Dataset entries
******

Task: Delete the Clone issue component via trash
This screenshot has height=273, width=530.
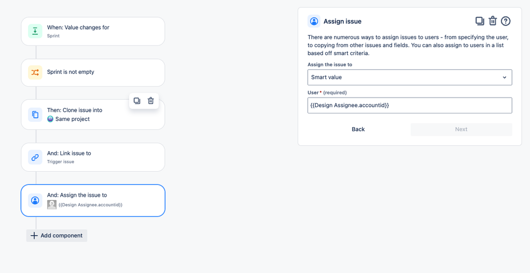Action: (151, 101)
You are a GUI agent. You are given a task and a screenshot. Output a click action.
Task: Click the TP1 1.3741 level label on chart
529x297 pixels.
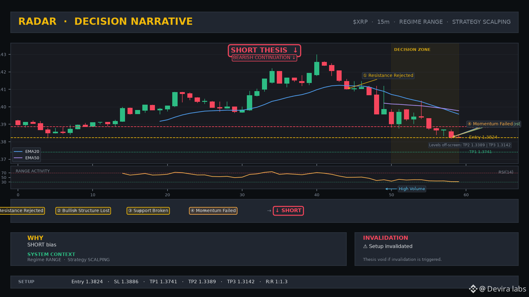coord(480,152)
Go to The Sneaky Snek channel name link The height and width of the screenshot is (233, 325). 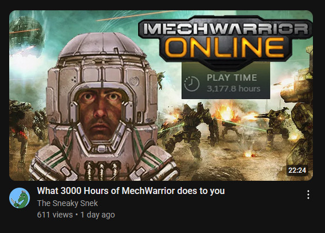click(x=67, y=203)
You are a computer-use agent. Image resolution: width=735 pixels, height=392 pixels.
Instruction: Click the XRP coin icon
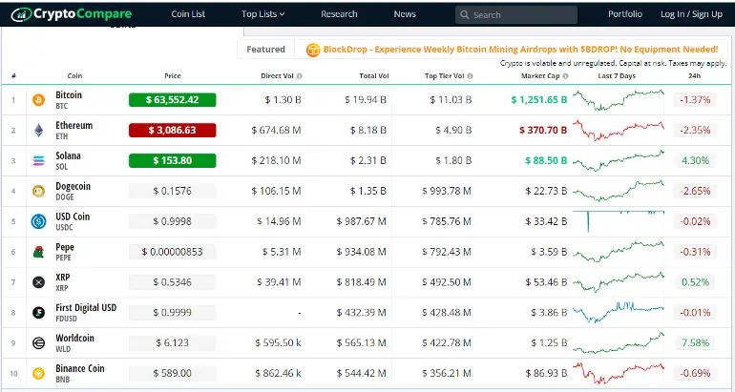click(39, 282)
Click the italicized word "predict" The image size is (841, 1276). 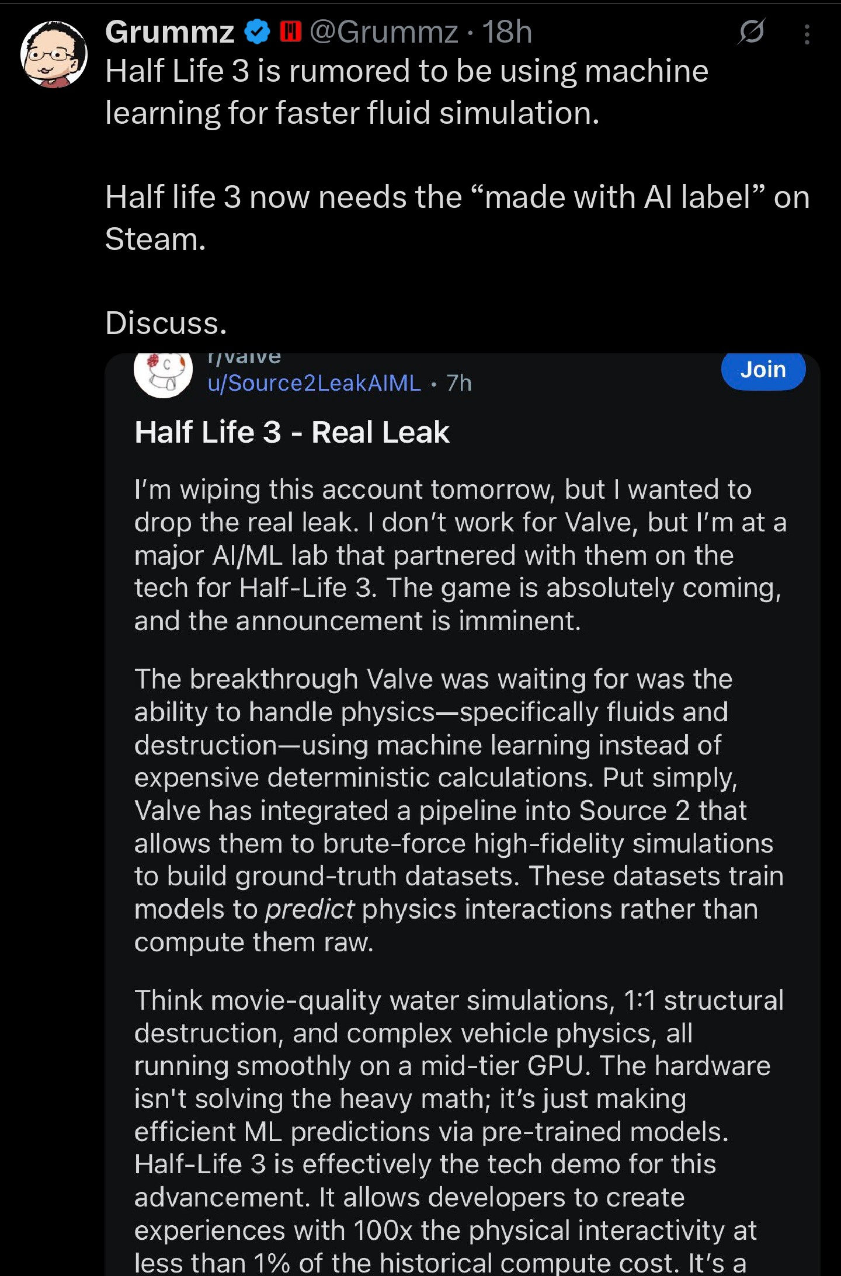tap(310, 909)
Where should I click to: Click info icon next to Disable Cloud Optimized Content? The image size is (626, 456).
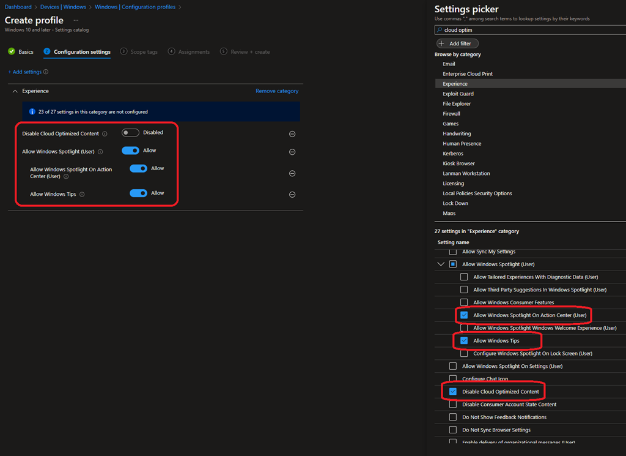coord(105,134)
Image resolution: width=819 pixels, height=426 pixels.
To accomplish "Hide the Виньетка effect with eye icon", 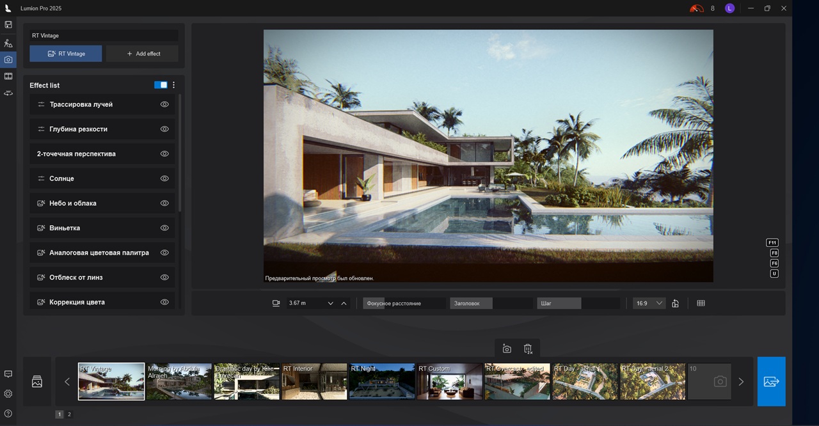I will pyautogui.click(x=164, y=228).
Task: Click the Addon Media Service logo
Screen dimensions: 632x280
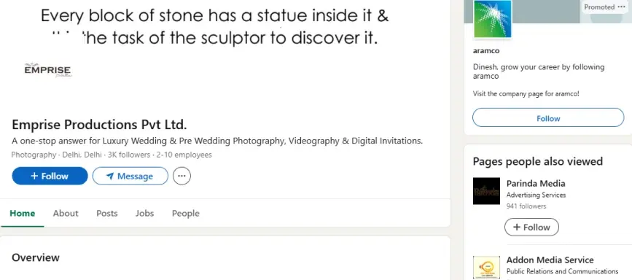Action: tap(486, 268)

******

> [DIRECTIONS FOR THIS TASK] Locate the word "agent" in the entries, and copy every line where it is found.

> [WRITTEN ANSWER]
You are a GUI agent. You are given a task and a screenshot. Output a click action.
You are a computer-use agent. Image resolution: width=735 pixels, height=392 pixels.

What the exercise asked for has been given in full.